= A Pleasant Ballad of Tobias =

English ballad

A Pleasant Ballad of Tobias is an English broadside ballad from the late 17th century. It is based on the story of Tobias from The Book of Tobit, one of the Apocrypha from the Dead Sea Scrolls. It tells the story of a young man, Tobias, who travels to Media to reclaim a debt from his father's friend, Gabael. He is accompanied by a guiding angel, Azarius. In the Book of Tobit, it is revealed that Azarius is actually the archangel Raphael. Azarius sets up a match between Tobias and Gabael's daughter, Sarah. Sarah has already had seven husbands, all of whom were killed by an evil spirit who is in love with her and won't allow any man to become her husband. Azarius uses the holy spirit to destroy the evil spirit's curse, and Sarah and Tobias are happily married. It is sung to a "pleasant new tune." Copies of the ballad can be found at the University of Glasgow library and the National Library of Scotland.

== Synopsis ==
In the first stanza, we are introduced to Tobit, an old blind man who only had one son with his wife named Anna. Tobit tells his son, Tobias, that he must go to Raguel's house in Media to recover ten talents that Tobit lent to Gabael many years ago. Tobias does not know the way, as he has never been to Media, so Azarius is called upon to guide him.

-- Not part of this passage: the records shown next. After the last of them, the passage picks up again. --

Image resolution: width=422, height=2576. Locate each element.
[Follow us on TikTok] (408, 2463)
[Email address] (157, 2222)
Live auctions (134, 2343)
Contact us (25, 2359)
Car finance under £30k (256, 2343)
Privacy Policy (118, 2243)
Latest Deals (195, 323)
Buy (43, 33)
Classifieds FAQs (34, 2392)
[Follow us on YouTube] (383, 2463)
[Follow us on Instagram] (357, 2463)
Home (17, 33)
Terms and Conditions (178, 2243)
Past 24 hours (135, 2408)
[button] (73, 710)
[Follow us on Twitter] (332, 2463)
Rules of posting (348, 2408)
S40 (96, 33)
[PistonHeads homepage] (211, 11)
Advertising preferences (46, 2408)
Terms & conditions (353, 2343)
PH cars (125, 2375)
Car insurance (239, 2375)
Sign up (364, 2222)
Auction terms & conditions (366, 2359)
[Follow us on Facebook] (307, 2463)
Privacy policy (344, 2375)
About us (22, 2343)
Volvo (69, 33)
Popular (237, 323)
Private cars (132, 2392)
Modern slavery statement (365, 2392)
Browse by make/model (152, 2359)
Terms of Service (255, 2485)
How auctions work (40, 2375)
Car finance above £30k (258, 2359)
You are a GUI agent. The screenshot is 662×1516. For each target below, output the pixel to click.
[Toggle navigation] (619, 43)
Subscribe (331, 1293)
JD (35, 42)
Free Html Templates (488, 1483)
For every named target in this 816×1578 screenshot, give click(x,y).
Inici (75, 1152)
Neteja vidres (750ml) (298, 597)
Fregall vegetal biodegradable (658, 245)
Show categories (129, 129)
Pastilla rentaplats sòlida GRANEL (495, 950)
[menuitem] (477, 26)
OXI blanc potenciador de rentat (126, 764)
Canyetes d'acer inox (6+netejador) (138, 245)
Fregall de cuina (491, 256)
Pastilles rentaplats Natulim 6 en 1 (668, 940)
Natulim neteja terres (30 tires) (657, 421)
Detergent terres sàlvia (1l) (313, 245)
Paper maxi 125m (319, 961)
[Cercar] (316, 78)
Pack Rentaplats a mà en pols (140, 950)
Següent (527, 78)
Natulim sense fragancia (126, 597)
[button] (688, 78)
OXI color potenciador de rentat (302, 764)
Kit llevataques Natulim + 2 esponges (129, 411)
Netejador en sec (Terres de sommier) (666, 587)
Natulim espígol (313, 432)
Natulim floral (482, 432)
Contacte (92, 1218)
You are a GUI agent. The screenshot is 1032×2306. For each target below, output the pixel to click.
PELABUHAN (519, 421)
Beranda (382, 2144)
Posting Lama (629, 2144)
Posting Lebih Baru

In the second stanza, they reach the Tigris river, where Tobias washes. He is scared by a giant fish that jumps out of the water. Azarius tells him to cut up the fish and to keep the liver, heart, and gall bladder, which will later be used as a cure. He then tells Tobias that Gabael has a daughter (Sarah) and that he will try to convince Gabael to allow Tobias and Sarah to marry. Tobias says he doesn't want to marry Sarah, as she has already had seven husbands, and all of them have been killed by an evil spirit. Azarius assures him that he will make a perfume that will dispel the spirit.

In the third stanza, the match between Tobias and Sarah is made and they are married. When Tobias goes up to the bridal chamber, Sarah is crying because she thinks he will be killed. Tobias burns the fish parts over a bed of coals and the spirit is forced out of the room. They lie in bed together, free of the evil spirit. Gabriel also thinks that Tobias will die in the night, and even digs a grave for him. When he sends his maid up to check on them, however, it turns out that everyone is fine. They celebrate with a feast and a fourteen-day bridal.

In the fourth stanza, we learn that Tobias' parents are grieving because they also believe that Tobias is dead. Anna is so distraught that she can't eat anything. After the fourteen-day bridal, Tobias and Sarah return home to Nineveh and greet his parents, who rejoice. Tobias rubs his father's eyes with the gall bladder of the fish and restores his eyesight.

=== Form ===
The ballad is written in four long stanzas (36 lines) of iambic tetrameter in an ABAB rhyme scheme.

== Cultural and historical significance ==
Tessa Watt uses A Pleasant Ballad of Tobias to show how "pagan" themes, including magic, remained popular for early modern audiences. She explains that the ballad summarizes only the narrative chapters of the Book of Tobit, highlighting the magic and downplaying the older Toby's relationship with God. According to Watt, the ballad continues the apocryphal tendency to meld superstition with Christian values. She also compares the story to Lady Isabel and the Elf Knight, linking the "Biblical" ballad to the magical "pagan" ballad. The ballad is also used in Peter Marshall and Alexandra Walsham's edited collection of essays aimed to understand how "the nature, existence, and activities of angels negotiated the religious, intellectual and cultural upheavals of the sixteenth and seventeenth centuries."